**Available data:**
=== Begin Enclosure ===
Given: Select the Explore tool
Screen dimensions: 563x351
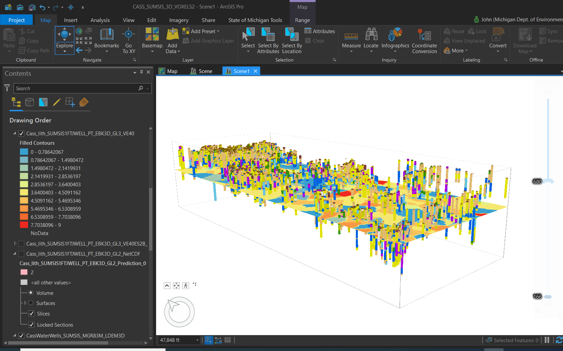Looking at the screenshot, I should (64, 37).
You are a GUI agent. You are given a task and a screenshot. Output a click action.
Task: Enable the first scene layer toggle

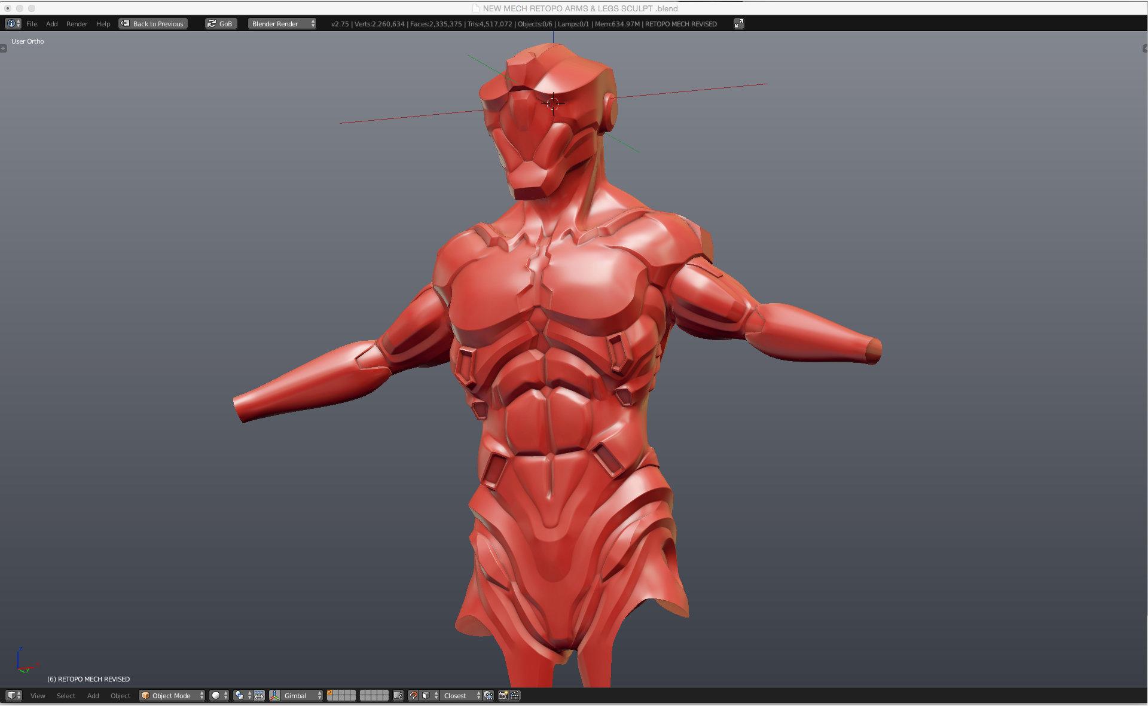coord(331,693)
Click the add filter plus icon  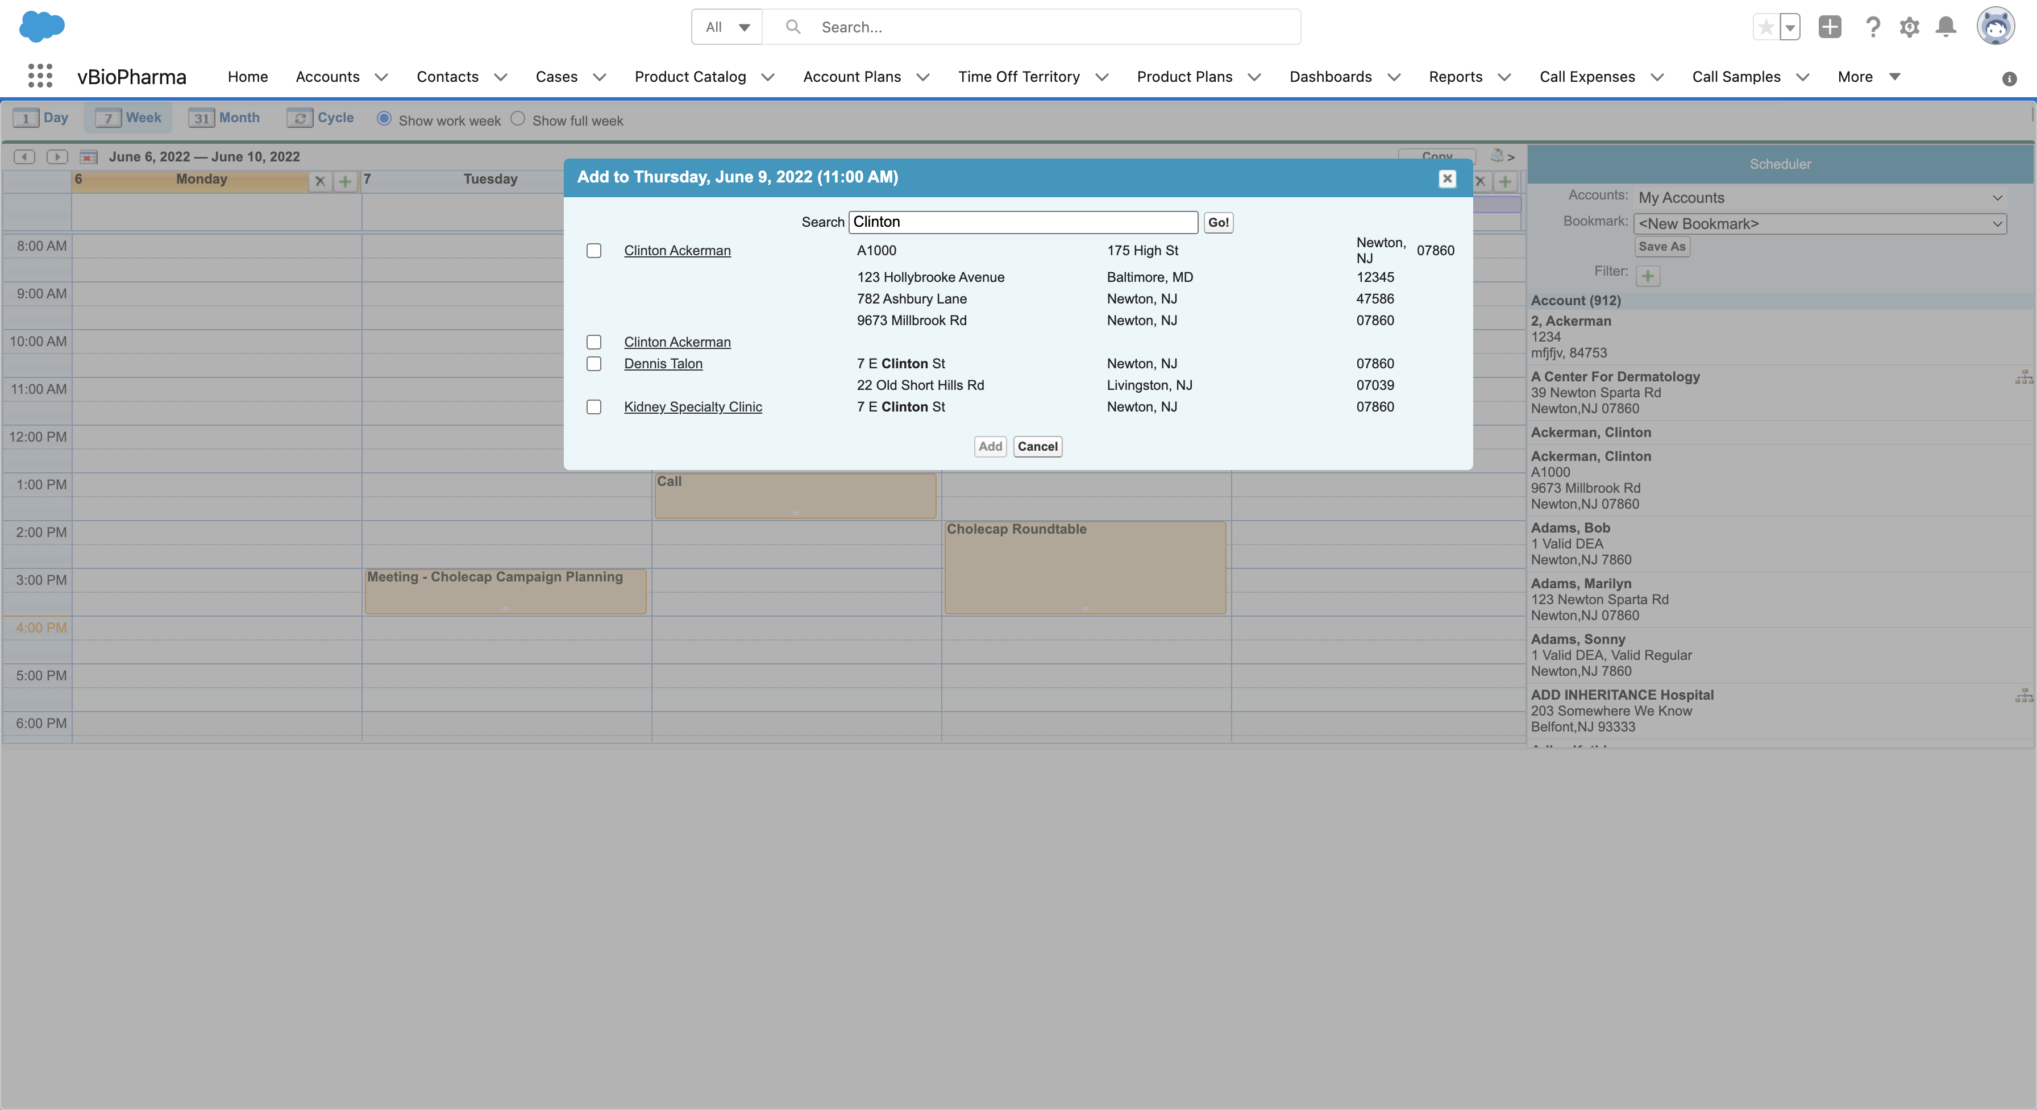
=== End Enclosure ===
**Problem requirements:**
In your reply, every line of the material should appear exactly as written, and no picture should.

**Output of the exercise:**
Given: Select the Explore tool
Screen dimensions: 563x351
Looking at the screenshot, I should (64, 37).
You are a GUI agent. You are given a task and a screenshot. Output a click action.
Task: Enable the first scene layer toggle

coord(331,693)
Click the add filter plus icon  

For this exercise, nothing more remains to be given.